JONATHAN COHN DECEMBER 6, 2010
Via Politico's Sarah Kliff, I see that the latest Republican idea for repealing health care reform is to use the "doc fix" as a political wedge.
As my colleague Jonathan Chait explains, Medicare reimbursements for physicians include an annual update that the federal government keeps postponing. Because the formula is, in effective, cumulative, allowing the update to go into effect now would result in a fairly dramatic cut in doctor reimbursement—enough, possibly, to disrupt seniors' access to care. (I'm not sure how disruptive the cut would really be, but let's leave discussion that for another time.)
Until recently, Congress has made these postponements without finding offsetting revenue or savings. But efforts to do that again over the past year have been difficult, in part because fiscal conservatives have objected (reasonably) that Congress should start finding ways to pay for it. Earlier this year, Congress passed, and President Obama signed, a very short-term extensions. But now that extension is about to run out. And, according to Kliff's reporting, some Republicans see a political opportunity. They say they won't support the doc fix unless Obama and his allies pay for it by cutting the Affordable Care Act's public health and prevention fund.
You can see why Republicans would like this approach. One of their most successful strategies on health care reform has been to pit the elderly, who already have universal health care through Medicare, against the non-elderly, who would benefit from the Affordable Care Act's subsidies and investments. (My colleague Harold Pollack has discussed the merits of the public health fund many times.) If Obama and his allies refuse to pay for the doc fix with the Affordable Care Act's public health funds, Republicans could accuse them of taking something that belongs to seniors and giving it to everybody else.

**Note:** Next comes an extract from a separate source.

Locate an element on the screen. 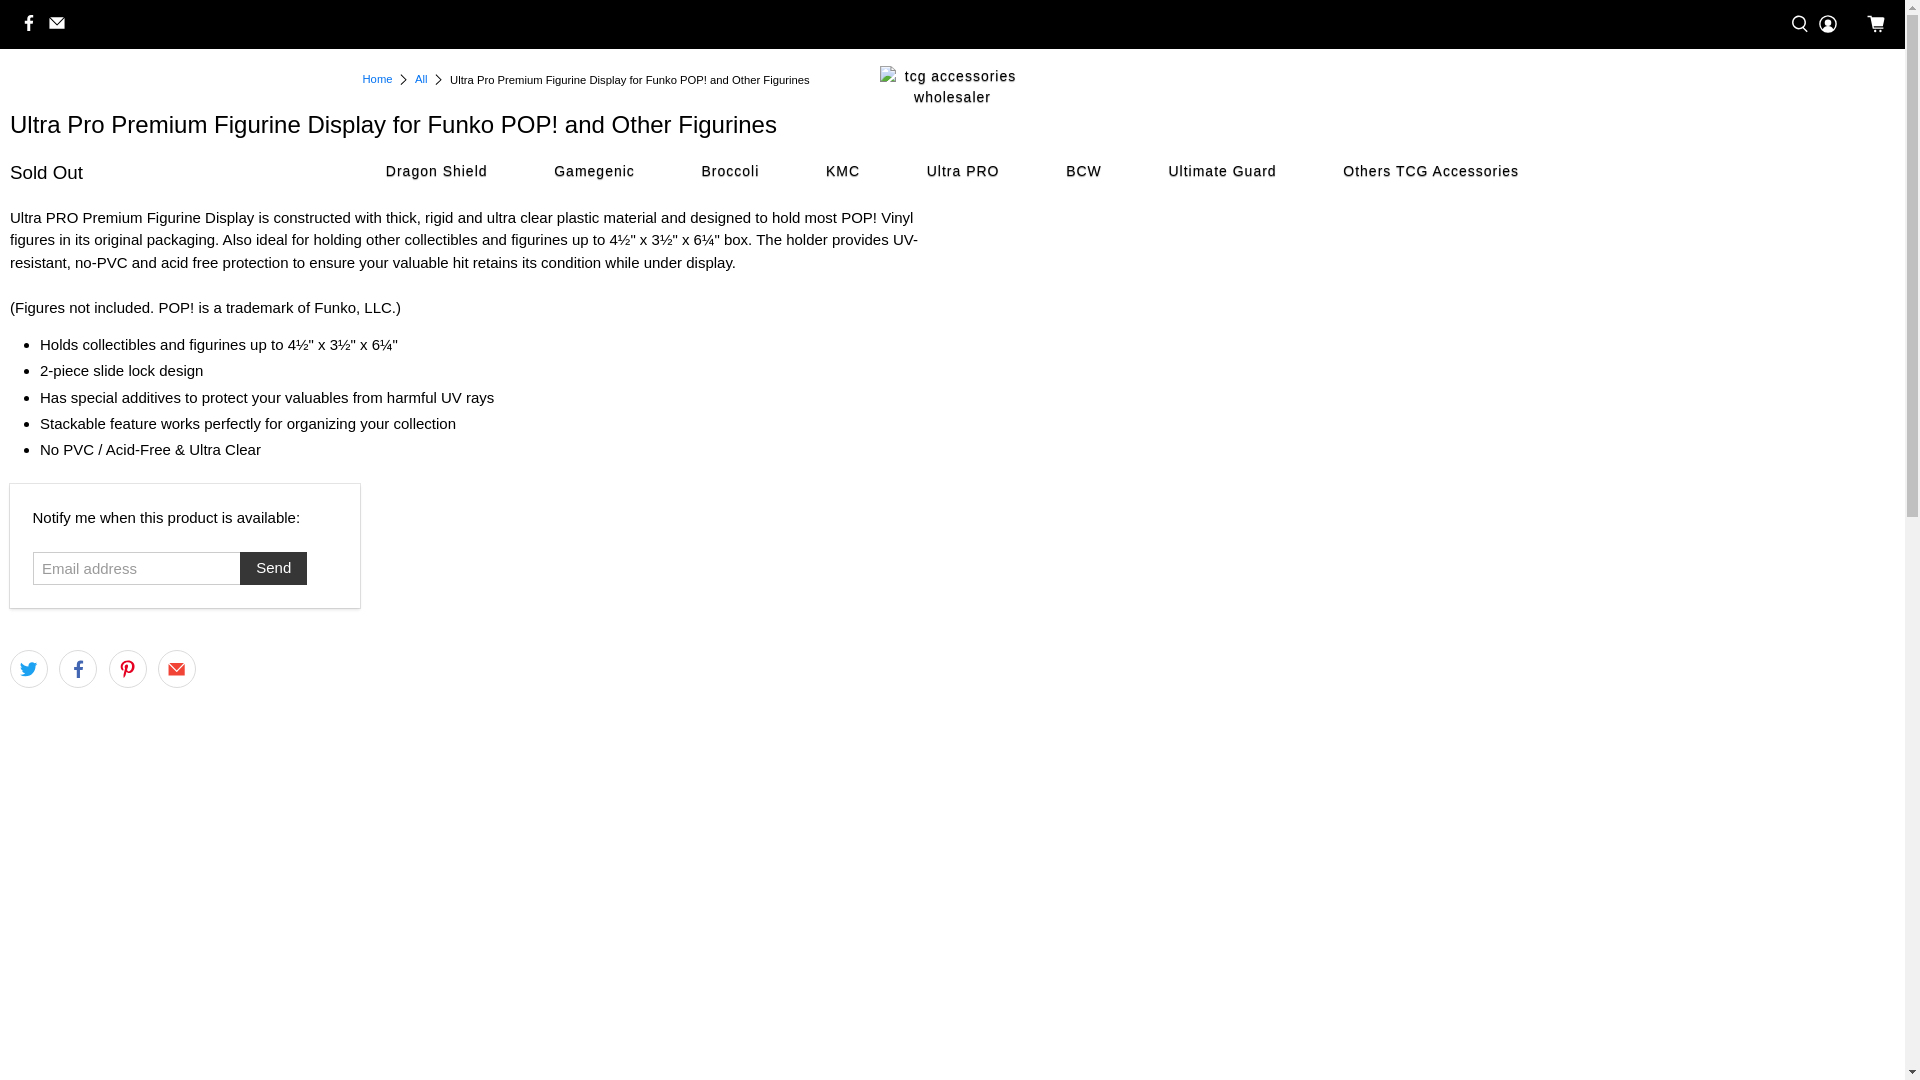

But that's just one way of looking at it. Remember, Republicans insist that Democrats agree to extend tax cuts that benefit only the very wealthiest Americans--and that they do so without offsetting revenue increases or tax cuts. I don't have the precise, one-year figures handy. But, based on official ten-year projections, those tax cuts are about twice as costly as the doc fix. In other words, if Republicans weren't insisting on tax cuts for the rich, there would be plenty of money for adjusting Medicare physician payments--and quite a bit left over for other purposes.
It's pretty simple, really: We could pay for the physician adjustment by gutting public health funds or we could pay for it by letting tax cuts for some very, very rich people go back to what they were in the Clinton era. You tell me which makes more sense.